TASK DESCRIPTION:
Could the entries below be retyped exactly and in full?

..............................

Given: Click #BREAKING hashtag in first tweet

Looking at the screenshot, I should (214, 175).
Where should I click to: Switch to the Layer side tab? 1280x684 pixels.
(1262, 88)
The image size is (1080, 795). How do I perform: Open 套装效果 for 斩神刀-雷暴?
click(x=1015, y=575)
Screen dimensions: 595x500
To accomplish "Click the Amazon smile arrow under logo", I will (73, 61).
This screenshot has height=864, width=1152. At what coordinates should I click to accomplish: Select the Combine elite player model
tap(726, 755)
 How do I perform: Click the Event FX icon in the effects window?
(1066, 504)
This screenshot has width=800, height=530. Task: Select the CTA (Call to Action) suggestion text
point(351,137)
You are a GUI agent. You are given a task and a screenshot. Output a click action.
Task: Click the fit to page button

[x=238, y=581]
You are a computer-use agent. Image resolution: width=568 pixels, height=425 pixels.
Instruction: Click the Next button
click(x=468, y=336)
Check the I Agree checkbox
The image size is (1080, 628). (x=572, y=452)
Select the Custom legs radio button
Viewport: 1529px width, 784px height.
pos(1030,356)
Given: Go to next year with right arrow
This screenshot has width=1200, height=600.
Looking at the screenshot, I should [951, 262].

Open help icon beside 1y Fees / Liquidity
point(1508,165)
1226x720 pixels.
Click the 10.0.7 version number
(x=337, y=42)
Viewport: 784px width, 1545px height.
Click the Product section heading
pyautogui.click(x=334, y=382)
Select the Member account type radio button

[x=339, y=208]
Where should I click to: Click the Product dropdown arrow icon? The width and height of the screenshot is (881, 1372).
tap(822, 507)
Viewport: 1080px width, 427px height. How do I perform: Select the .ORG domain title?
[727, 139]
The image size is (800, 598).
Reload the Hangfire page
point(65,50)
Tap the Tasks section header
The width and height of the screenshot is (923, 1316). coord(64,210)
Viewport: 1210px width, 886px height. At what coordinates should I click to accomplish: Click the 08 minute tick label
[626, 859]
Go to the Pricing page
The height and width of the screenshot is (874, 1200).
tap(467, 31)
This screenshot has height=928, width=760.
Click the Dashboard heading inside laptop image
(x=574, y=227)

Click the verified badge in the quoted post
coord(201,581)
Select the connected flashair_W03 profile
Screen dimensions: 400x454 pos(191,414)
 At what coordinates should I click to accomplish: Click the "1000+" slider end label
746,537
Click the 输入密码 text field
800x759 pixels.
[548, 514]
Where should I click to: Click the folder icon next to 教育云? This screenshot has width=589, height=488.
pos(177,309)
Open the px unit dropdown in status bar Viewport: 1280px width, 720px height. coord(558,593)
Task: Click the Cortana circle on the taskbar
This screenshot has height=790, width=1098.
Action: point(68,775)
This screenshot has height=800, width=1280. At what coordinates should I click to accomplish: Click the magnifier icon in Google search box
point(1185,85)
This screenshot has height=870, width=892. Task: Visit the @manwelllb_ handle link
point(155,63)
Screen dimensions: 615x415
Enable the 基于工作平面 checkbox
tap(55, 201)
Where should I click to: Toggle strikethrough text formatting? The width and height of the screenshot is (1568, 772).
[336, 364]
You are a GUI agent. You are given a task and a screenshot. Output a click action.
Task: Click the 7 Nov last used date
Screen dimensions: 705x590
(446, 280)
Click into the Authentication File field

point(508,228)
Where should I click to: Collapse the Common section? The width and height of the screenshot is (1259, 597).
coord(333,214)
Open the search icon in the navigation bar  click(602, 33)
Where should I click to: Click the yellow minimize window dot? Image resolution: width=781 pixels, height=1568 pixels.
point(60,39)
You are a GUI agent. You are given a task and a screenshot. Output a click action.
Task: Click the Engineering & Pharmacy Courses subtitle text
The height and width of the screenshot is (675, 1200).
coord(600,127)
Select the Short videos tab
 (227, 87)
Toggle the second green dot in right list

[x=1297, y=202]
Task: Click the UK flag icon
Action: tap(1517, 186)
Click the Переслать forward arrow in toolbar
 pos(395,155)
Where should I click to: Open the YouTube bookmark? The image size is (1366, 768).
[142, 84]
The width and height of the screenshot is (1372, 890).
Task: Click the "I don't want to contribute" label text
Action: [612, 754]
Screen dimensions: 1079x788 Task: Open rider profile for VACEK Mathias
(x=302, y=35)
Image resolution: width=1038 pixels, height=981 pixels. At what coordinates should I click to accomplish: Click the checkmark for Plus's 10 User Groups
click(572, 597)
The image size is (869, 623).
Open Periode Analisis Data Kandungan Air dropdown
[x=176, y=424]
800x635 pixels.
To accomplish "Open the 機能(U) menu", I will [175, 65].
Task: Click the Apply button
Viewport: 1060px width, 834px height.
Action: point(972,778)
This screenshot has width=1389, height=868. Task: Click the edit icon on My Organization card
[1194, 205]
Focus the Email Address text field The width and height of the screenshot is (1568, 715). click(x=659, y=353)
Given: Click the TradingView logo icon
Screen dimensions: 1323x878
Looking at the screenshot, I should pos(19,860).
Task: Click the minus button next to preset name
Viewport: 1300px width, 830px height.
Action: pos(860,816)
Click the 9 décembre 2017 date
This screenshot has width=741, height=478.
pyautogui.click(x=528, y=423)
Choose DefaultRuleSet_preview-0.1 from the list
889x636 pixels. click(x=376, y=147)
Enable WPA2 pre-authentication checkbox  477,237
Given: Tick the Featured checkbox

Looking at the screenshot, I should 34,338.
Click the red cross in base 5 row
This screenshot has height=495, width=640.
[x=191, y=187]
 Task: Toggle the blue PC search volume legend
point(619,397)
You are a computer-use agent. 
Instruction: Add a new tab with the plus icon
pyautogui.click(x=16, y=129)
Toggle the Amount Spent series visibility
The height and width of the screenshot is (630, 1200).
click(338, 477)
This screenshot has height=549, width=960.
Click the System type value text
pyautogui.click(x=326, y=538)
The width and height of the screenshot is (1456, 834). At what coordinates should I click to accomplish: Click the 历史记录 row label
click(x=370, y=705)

..............................

OUTPUT OF THE TASK:
Given: Click #BREAKING hashtag in first tweet

Looking at the screenshot, I should (214, 175).
Where should I click to: Switch to the Layer side tab? 1280x684 pixels.
(1262, 88)
The image size is (1080, 795). How do I perform: Open 套装效果 for 斩神刀-雷暴?
click(x=1015, y=575)
Screen dimensions: 595x500
To accomplish "Click the Amazon smile arrow under logo", I will (73, 61).
This screenshot has height=864, width=1152. At what coordinates should I click to accomplish: Select the Combine elite player model
tap(726, 755)
 How do I perform: Click the Event FX icon in the effects window?
(1066, 504)
This screenshot has width=800, height=530. Task: Select the CTA (Call to Action) suggestion text
point(351,137)
You are a GUI agent. You are given a task and a screenshot. Output a click action.
Task: Click the fit to page button

[x=238, y=581]
You are a computer-use agent. Image resolution: width=568 pixels, height=425 pixels.
Instruction: Click the Next button
click(x=468, y=336)
Check the I Agree checkbox
The image size is (1080, 628). (x=572, y=452)
Select the Custom legs radio button
Viewport: 1529px width, 784px height.
pos(1030,356)
Given: Go to next year with right arrow
This screenshot has width=1200, height=600.
Looking at the screenshot, I should [951, 262].

Open help icon beside 1y Fees / Liquidity
point(1508,165)
1226x720 pixels.
Click the 10.0.7 version number
(x=337, y=42)
Viewport: 784px width, 1545px height.
Click the Product section heading
pyautogui.click(x=334, y=382)
Select the Member account type radio button

[x=339, y=208]
Where should I click to: Click the Product dropdown arrow icon? The width and height of the screenshot is (881, 1372).
tap(822, 507)
Viewport: 1080px width, 427px height. How do I perform: Select the .ORG domain title?
[727, 139]
The image size is (800, 598).
Reload the Hangfire page
point(65,50)
Tap the Tasks section header
The width and height of the screenshot is (923, 1316). coord(64,210)
Viewport: 1210px width, 886px height. At what coordinates should I click to accomplish: Click the 08 minute tick label
[626, 859]
Go to the Pricing page
The height and width of the screenshot is (874, 1200).
tap(467, 31)
This screenshot has height=928, width=760.
Click the Dashboard heading inside laptop image
(x=574, y=227)

Click the verified badge in the quoted post
coord(201,581)
Select the connected flashair_W03 profile
Screen dimensions: 400x454 pos(191,414)
 At what coordinates should I click to accomplish: Click the "1000+" slider end label
746,537
Click the 输入密码 text field
800x759 pixels.
[548, 514]
Where should I click to: Click the folder icon next to 教育云? This screenshot has width=589, height=488.
pos(177,309)
Open the px unit dropdown in status bar Viewport: 1280px width, 720px height. coord(558,593)
Task: Click the Cortana circle on the taskbar
This screenshot has height=790, width=1098.
Action: point(68,775)
This screenshot has height=800, width=1280. At what coordinates should I click to accomplish: Click the magnifier icon in Google search box
point(1185,85)
This screenshot has height=870, width=892. Task: Visit the @manwelllb_ handle link
point(155,63)
Screen dimensions: 615x415
Enable the 基于工作平面 checkbox
tap(55, 201)
Where should I click to: Toggle strikethrough text formatting? The width and height of the screenshot is (1568, 772).
[336, 364]
You are a GUI agent. You are given a task and a screenshot. Output a click action.
Task: Click the 7 Nov last used date
Screen dimensions: 705x590
(446, 280)
Click into the Authentication File field

point(508,228)
Where should I click to: Collapse the Common section? The width and height of the screenshot is (1259, 597).
coord(333,214)
Open the search icon in the navigation bar  click(602, 33)
Where should I click to: Click the yellow minimize window dot? Image resolution: width=781 pixels, height=1568 pixels.
point(60,39)
You are a GUI agent. You are given a task and a screenshot. Output a click action.
Task: Click the Engineering & Pharmacy Courses subtitle text
The height and width of the screenshot is (675, 1200).
coord(600,127)
Select the Short videos tab
 (227, 87)
Toggle the second green dot in right list

[x=1297, y=202]
Task: Click the UK flag icon
Action: tap(1517, 186)
Click the Переслать forward arrow in toolbar
 pos(395,155)
Where should I click to: Open the YouTube bookmark? The image size is (1366, 768).
[142, 84]
The width and height of the screenshot is (1372, 890).
Task: Click the "I don't want to contribute" label text
Action: [612, 754]
Screen dimensions: 1079x788 Task: Open rider profile for VACEK Mathias
(x=302, y=35)
Image resolution: width=1038 pixels, height=981 pixels. At what coordinates should I click to accomplish: Click the checkmark for Plus's 10 User Groups
click(572, 597)
The image size is (869, 623).
Open Periode Analisis Data Kandungan Air dropdown
[x=176, y=424]
800x635 pixels.
To accomplish "Open the 機能(U) menu", I will [175, 65].
Task: Click the Apply button
Viewport: 1060px width, 834px height.
Action: point(972,778)
This screenshot has width=1389, height=868. Task: Click the edit icon on My Organization card
[1194, 205]
Focus the Email Address text field The width and height of the screenshot is (1568, 715). click(x=659, y=353)
Given: Click the TradingView logo icon
Screen dimensions: 1323x878
Looking at the screenshot, I should pos(19,860).
Task: Click the minus button next to preset name
Viewport: 1300px width, 830px height.
Action: pos(860,816)
Click the 9 décembre 2017 date
This screenshot has width=741, height=478.
pyautogui.click(x=528, y=423)
Choose DefaultRuleSet_preview-0.1 from the list
889x636 pixels. click(x=376, y=147)
Enable WPA2 pre-authentication checkbox  477,237
Given: Tick the Featured checkbox

Looking at the screenshot, I should 34,338.
Click the red cross in base 5 row
This screenshot has height=495, width=640.
[x=191, y=187]
 Task: Toggle the blue PC search volume legend
point(619,397)
You are a computer-use agent. 
Instruction: Add a new tab with the plus icon
pyautogui.click(x=16, y=129)
Toggle the Amount Spent series visibility
The height and width of the screenshot is (630, 1200).
click(338, 477)
This screenshot has height=549, width=960.
Click the System type value text
pyautogui.click(x=326, y=538)
The width and height of the screenshot is (1456, 834). At what coordinates should I click to accomplish: Click the 历史记录 row label
click(x=370, y=705)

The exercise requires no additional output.